If fate wanted to write my story as a tragedy, then I would make it a masterpiece. I would make every second count. However long I had, however this ended, I would be the one to choose how I spent the minutes I’d bought. I had survived one death; I wasn’t going to spend the rest of this life cowering in the shadow of the second one.
I would be with Soren. I would fight for this empire. I would live until I simply couldn’t anymore.
But the fear didn’t leave. It just settled, heavy and cold, at the base of my spine. I kept my hand on my chest, feeling the steady, damaged rhythm of my heart. I watched the flames dance, wondering how many more fires I would get to sit by before the one inside me finally won.
Across the ridge, Soren was likely staring at his own fire, his eyes searching the dark for me. He was terrified of losing me to the forest, to the golems, to the cold. He didn’t realize that the real danger wasn’t outside. It was here, tucked neatly behind my ribs, counting down.
Or maybe he did. And that’s why he is so protective.
"Empress?" Thyren’s voice broke the silence. He was standing by his bedroll, looking at me with concern etched into his tired face. "You should sleep. We move at dawn."
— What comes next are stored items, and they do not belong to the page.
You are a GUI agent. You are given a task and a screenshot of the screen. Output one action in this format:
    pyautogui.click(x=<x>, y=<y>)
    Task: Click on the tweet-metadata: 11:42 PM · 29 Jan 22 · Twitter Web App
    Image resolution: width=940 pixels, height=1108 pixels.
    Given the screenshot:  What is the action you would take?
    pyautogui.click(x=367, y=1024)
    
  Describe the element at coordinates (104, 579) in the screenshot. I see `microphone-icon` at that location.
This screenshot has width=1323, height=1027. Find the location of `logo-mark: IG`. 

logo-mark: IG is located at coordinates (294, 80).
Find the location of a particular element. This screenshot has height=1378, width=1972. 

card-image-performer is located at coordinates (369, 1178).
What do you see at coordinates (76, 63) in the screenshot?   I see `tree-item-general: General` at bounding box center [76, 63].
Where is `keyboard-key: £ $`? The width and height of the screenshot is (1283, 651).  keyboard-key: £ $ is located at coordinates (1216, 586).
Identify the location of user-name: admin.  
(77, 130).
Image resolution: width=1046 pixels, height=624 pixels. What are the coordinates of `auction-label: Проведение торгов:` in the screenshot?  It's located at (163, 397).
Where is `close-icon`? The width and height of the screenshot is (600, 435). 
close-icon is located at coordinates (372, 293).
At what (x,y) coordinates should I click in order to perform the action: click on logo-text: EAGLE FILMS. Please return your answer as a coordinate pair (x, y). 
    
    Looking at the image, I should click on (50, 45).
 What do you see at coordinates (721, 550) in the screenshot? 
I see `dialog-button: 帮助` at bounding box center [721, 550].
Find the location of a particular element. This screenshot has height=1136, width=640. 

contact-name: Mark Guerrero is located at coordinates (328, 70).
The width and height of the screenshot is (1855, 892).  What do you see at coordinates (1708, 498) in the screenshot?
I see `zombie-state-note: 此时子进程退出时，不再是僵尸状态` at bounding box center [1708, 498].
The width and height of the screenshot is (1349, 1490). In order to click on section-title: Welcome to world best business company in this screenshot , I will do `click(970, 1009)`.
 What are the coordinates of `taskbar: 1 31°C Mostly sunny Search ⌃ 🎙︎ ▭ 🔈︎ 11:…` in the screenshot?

I looked at him, forcing a small, weary smile. "I know, Thyren. Just... thinking."
"About the Emperor?"
"About everything," I replied.
I lay down, pulling the heavy furs up to my chin, but I didn’t close my eyes for a long time. The ache in my seal was a dull companion in the dark, a secret I wasn’t ready to share, and a deadline I wasn’t ready to meet.
How much longer do I truly have?
The mountain didn’t answer. Only the wind did, howling through the pines, carrying the distant scent of ice and the terrifying, inevitable promise of the morning.